PROBLEM REQUIREMENTS:
Answer from the news report on the Afghanistan withdrawal below, ignoring the entries.
(a) In what city was the vehicle hit by the U.S. drone strike, and on what day?
(b) How many people in all did the airlift ferry out?
(c) On the day of the attack, how many flights did the evacuations continue with, and how many people did they carry out?

CNN reported Tuesday that the U.S. military also struck a secret deal with the Taliban to escort groups of Americans to the airport so they could be evacuated.
"We don't know what the future of the Taliban is," Milley said. "But I can tell you from personal experience that this is a ruthless group. Whether or not they change remains to be seen. And as far as our dealings with them at that airport, you do what you must."
At Austin and Milley's first briefing since the last U.S. troops flew out of Afghanistan on Monday, they said an investigation into a U.S. drone strike on a vehicle in Kabul on Sunday continues. The military believes the vehicle was carrying explosives bound for another ISIS-K attack on the airport and claims that "secondary explosions" support that belief.
But some Afghans said it killed as many as 10 civilians, including children.
At least one of the people killed in the attack was an ISIS-K figure, making it a valid airstrike, according to the Pentagon. The U.S. had intelligence indicating the group was preparing a vehicle for an attack when it carried out the strike, Milley said.
Austin and Milley praised the 800,000 troops who fought throughout the war. They highlighted the 2,461 who were killed there and the more than 20,000 injured, as well as the 60,000 Afghan troops who died.
They also lauded troops for the largest civilian air evacuation in U.S. history. In all, counting both 387 U.S. C-17 Globemaster III and C-130 Hercules flights and 391 non-U.S. military flights, the airlift ferried out 124,334 people, including nearly 6,000 U.S. citizens.
"We did it all in the midst of a pandemic, and in the face of grave and growing threats," Austin said. "I am incredibly proud of those who made it happen, and they made it happen with grit and skill and humanity."
Austin noted that on the day of the attack, evacuations continued with 89 flights in a 24-hour span, carrying 12,500 people out.

DATASET RECORDS:
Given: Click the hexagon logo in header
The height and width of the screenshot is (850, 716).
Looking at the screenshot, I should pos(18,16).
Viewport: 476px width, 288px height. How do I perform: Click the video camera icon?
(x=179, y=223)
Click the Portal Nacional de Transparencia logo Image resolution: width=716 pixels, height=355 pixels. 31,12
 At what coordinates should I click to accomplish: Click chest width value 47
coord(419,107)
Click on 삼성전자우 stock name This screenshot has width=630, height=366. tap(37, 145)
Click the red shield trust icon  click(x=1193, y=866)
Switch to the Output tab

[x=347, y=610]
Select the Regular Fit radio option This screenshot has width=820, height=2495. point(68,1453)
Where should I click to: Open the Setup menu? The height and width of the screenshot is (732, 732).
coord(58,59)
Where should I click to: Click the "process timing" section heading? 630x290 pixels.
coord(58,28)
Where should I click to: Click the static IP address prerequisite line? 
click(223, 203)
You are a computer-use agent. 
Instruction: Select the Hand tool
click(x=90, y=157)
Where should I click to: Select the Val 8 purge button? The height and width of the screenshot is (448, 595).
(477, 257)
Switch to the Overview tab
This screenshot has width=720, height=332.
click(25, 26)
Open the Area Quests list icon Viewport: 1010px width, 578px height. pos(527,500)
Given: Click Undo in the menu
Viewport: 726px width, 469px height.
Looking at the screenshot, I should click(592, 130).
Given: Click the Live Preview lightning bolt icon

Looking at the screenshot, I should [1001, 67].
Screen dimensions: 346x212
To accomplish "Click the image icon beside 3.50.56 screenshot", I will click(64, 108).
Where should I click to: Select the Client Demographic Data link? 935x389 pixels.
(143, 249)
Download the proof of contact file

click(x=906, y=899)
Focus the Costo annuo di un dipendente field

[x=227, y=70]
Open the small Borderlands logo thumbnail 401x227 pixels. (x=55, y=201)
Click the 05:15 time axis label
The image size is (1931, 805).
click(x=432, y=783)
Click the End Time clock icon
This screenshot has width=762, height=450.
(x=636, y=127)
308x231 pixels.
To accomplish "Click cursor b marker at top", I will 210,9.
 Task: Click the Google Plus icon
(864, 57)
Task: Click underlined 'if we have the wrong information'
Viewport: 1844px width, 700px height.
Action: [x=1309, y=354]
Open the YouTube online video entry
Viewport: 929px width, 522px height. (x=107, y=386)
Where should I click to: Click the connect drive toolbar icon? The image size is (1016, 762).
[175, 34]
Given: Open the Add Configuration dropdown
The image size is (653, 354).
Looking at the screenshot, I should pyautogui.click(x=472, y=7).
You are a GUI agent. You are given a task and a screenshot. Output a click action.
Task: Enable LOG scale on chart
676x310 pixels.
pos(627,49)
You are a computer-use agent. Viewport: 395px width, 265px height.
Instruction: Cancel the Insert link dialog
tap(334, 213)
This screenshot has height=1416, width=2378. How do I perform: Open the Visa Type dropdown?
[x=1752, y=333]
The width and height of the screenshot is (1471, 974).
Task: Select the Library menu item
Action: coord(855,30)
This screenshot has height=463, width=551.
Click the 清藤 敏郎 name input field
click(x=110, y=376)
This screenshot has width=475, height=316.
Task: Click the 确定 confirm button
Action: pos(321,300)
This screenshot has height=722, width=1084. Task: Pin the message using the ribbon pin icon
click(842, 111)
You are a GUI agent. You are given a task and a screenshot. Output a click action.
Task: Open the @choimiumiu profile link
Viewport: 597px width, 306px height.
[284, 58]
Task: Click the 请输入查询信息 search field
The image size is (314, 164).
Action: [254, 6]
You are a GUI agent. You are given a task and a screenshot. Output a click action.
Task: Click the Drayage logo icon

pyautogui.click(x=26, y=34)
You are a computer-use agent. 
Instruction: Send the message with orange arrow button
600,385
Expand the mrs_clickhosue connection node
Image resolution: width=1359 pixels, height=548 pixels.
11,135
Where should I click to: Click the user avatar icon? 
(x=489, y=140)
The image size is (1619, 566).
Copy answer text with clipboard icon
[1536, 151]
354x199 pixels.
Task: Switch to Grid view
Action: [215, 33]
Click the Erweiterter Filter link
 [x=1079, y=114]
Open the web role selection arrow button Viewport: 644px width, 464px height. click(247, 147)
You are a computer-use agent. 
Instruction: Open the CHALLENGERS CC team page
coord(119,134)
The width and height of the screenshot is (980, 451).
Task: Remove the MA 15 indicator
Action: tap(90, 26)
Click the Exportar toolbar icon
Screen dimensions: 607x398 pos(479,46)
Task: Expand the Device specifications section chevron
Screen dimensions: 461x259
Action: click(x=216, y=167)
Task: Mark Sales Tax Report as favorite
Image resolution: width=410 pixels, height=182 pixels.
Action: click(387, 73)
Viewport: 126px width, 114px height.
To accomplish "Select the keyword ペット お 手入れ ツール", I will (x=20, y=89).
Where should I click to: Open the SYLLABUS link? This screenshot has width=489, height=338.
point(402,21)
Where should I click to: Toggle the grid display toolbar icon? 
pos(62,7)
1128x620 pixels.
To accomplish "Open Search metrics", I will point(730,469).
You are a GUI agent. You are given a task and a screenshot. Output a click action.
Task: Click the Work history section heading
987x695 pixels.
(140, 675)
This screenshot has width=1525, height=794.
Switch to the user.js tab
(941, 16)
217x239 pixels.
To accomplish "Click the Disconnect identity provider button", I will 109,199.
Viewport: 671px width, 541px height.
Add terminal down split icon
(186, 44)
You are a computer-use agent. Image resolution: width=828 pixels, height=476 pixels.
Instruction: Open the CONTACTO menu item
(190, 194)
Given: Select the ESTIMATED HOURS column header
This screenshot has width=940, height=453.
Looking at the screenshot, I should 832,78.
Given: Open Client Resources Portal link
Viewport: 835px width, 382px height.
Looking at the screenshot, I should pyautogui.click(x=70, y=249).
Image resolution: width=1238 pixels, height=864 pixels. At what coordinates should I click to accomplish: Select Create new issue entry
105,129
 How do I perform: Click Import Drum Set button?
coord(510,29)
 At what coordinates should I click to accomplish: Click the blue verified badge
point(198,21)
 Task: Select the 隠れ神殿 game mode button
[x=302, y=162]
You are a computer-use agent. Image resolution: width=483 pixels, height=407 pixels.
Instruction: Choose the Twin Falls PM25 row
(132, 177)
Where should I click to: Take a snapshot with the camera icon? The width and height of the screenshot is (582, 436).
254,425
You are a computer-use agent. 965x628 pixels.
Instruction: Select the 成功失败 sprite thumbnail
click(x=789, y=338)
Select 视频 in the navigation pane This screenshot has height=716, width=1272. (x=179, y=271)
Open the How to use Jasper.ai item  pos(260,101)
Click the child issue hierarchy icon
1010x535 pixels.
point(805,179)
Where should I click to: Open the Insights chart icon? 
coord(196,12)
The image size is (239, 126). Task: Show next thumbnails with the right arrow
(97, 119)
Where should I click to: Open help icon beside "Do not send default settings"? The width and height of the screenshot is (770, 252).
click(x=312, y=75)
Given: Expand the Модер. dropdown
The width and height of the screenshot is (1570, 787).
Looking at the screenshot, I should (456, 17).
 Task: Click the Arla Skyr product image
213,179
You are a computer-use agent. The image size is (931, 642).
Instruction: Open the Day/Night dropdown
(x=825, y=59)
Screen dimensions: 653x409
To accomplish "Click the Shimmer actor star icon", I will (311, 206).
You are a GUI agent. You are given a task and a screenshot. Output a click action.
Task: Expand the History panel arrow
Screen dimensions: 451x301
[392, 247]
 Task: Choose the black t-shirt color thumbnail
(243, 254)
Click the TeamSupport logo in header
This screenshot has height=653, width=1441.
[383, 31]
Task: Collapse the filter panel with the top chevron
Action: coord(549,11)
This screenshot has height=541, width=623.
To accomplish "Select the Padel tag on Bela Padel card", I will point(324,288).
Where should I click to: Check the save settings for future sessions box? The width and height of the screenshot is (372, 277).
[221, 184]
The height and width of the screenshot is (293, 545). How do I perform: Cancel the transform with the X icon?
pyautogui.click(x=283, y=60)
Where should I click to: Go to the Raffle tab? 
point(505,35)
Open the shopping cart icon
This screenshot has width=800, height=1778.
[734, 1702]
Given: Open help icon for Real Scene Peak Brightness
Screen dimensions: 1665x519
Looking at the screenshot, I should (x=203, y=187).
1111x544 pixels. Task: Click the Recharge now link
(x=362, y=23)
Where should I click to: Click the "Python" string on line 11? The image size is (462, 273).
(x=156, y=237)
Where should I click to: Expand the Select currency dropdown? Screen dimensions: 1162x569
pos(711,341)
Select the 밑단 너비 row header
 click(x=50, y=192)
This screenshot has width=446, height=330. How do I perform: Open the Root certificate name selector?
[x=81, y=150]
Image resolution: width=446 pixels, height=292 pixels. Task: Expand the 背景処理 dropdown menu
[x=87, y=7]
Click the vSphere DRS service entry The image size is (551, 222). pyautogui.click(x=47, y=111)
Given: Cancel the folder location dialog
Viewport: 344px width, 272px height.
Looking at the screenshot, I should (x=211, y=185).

EXERCISE RESPONSE:
(a) Kabul, on Sunday.
(b) 124,334 people.
(c) 89 flights in a 24-hour span, carrying 12,500 people.